Tick Prevention Tips!
Spring is just around the corner! Unfortunately, as temperatures begin to warm up, the risk of coming into contact with ticks increases. However, the reality is that ticks need to be treated as an issue year round. Ticks are a common parasite that can cause many medical problems in your pets and can transmit various diseases to your dog; including anaplasmosis, ehrlichiosis, Rocky Mountain spotted fever, and Lyme disease. Currently, cats are remarkably resistant to tick borne disease because they have an unusual immune system that allows them to fight the infection better than dogs. Cats that do become infected by a tick may present with vague clinical signs that make them difficult to diagnose. Untreated outdoor cats can also become a vehicle for bringing ticks into your home. The best way to avoid ticks is to be proactive about preventing them! Tick prevention involves treating both the animal as well as the animal’s environment.
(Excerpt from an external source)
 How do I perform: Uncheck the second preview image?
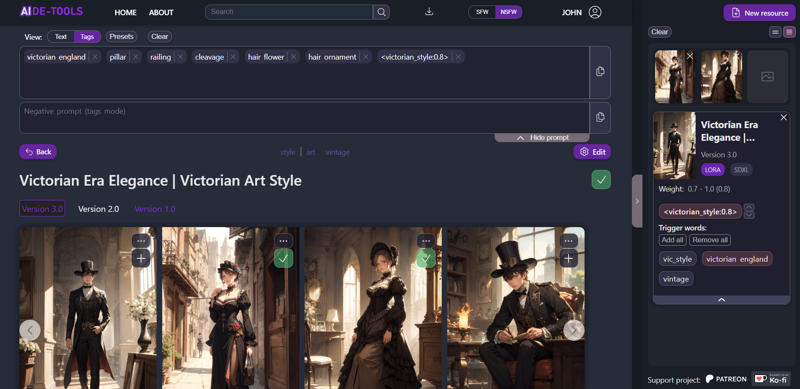click(283, 258)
Basic tick prevention includes:
*Treat your pets with a preventative product all year. There are topical and chewable options as well as collars. Most tick preventatives treat for fleas too!
*Vaccinate your dogs for Lyme disease
*Check your pets daily for ticks; especially around the head, neck, ears, and paws. If you find any ticks, remove them immediately
*Have your dogs tested for tick borne diseases at their yearly wellness exams. Most veterinary practices are able to perform a quick in-house test for at least three of the common tick borne diseases
*Leash-walk dogs when necessary to prevent them from walking through woodsy or overgrown areas
*Reduce the tick habitat in your yard. Keep the grass mowed, the leaves raked, and any other vegetation maintained
Signs of a tick borne disease may not be apparent for 1-3 weeks or longer (sometimes not at all!) If your pet begins showing any signs of decreased appetite, listlessness, fever, lethargy, or acute limping you should see your veterinarian as soon as possible to discuss the next steps of treatment!